Maybe, just maybe the Western church will become sufficiently humbled to realise that we do not have all the answers.  We don't even have all the questions.

Of course, if we continue in our spirtual arrogance and ignorance, then our churches will continue to decline and die.  If this is the path that we choose, then we deserve no better.

I think the very fact that the global church (when I say that I mean places in Latin America, China, Korea, Africa, etc...) is expanding rapidly shows us that it has something to do with their somewhat fideistic mentality. I say "somewhat" because they often times have "reason" to believe; the reasons often enough are things like miracles and so on.

It's truly something about their child-like faith and full acceptance of the entire Gospel message (not just soul saving) that I think allows the Spirit of God to flourish in such powerful ways.

@Andrew Perriman:

Andrew, there is something else I forgot to mention. The social materialism that permeates western society is huge in the decline of the church. The reason why the church is flourishing in such powerful ways in third world countries is because Jesus is all they've got.

Between this and the child-like faith, I think there is paradigm in which we can flourish.

I do hope and pray that the Western church does recover this mentality. Now, for this to happen, I don't think we need to become pre-modern people. Though, I do think the pervasive materialism, for the church to flourish, will need to die in the church. Whether we will see this happen or not, who knows. I pray so.

@Daniel James Levy:

The reason why the church is flourishing in such powerful ways in third world countries is because Jesus is all they’ve got.

It’s ironic, then, that in so many of these places churches think they have a Jesus who will give them the health, wealth and prosperity—the social materialism—that permeates western society.

I agree with you about the impact of materialism. I tend to see it as a sign of the success of the secular-rationalist method. Rationalism, unhampered by the constraints of religion and tradition, has made us such effective producers that we have had to become gluttonous consumers in order to keep up: excessive supply has generated excessive demand. If it was all demand-driven, we wouldn’t need advertizing.
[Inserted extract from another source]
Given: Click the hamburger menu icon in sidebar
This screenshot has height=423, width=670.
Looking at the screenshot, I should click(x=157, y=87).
But the impact on the church is not only in terms of numerical decline. It has seeped in. It has turned the rather austere evangecalism of the post second world war era into a thinly sanctified mirror of the consumerist culture in which we live.

@Andrew Perriman:

Western churches must cease trying to reinvent the wheel and accept  traditional Christianity.
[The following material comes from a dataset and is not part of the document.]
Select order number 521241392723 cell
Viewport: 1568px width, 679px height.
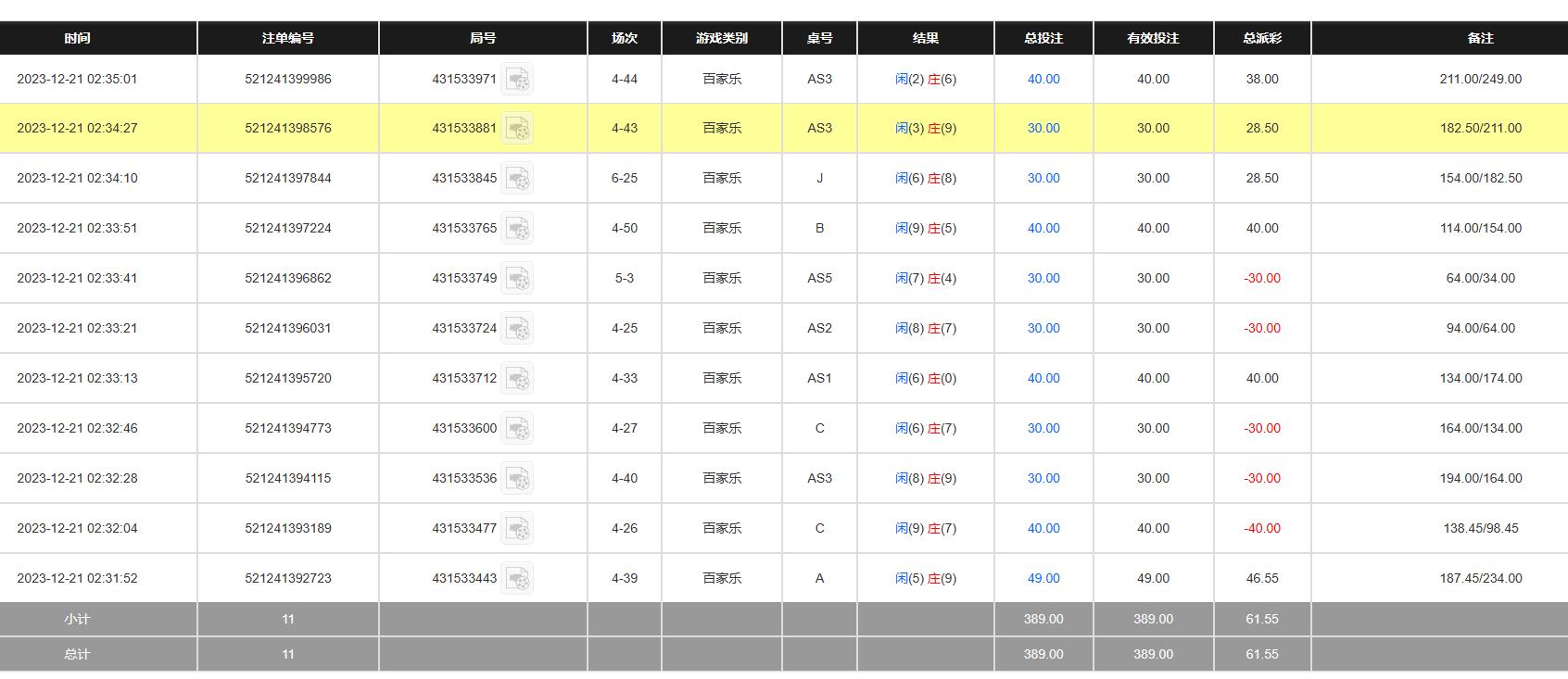click(x=288, y=578)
Westerners think they know better than their ancestors. They think they know better than everybody. The great heresy of the Protestant Reformation is: "I know better."

What is "traditional Christianity"? Let's start with Apostolic succession, the seven sacraments, the authority of bishops in matters of discipline and faith, the value of Sacred Tradition. We lost our child-like faith when we started questioning these basic tenets of Christianity. 




According to the diagram I'm posting this from the train wreck.  As it happens I think there are merits to the train analogy as it's not pressed too far.  I think there two things I would like to say briefly.  The first is that there is life at the bottom of the cliff.  The second is a hope that churches of global south and north will develop an increasingly reciprocal relationship.  In the Mennonite world we're celebrating the appointment of Cesar Garcia of Bogota, Colombia as the first general secretary-elect of the Mennonite World Conference.  Cesar will be the first Mennonite from the global south to take up the role.  Many of us are thinking that this is a hope sign of things to come.

I would concur, given the amount of money and effort spent to replicate American/Western style Christianity to the rest of the world, I think they are headed the same way we have and are going.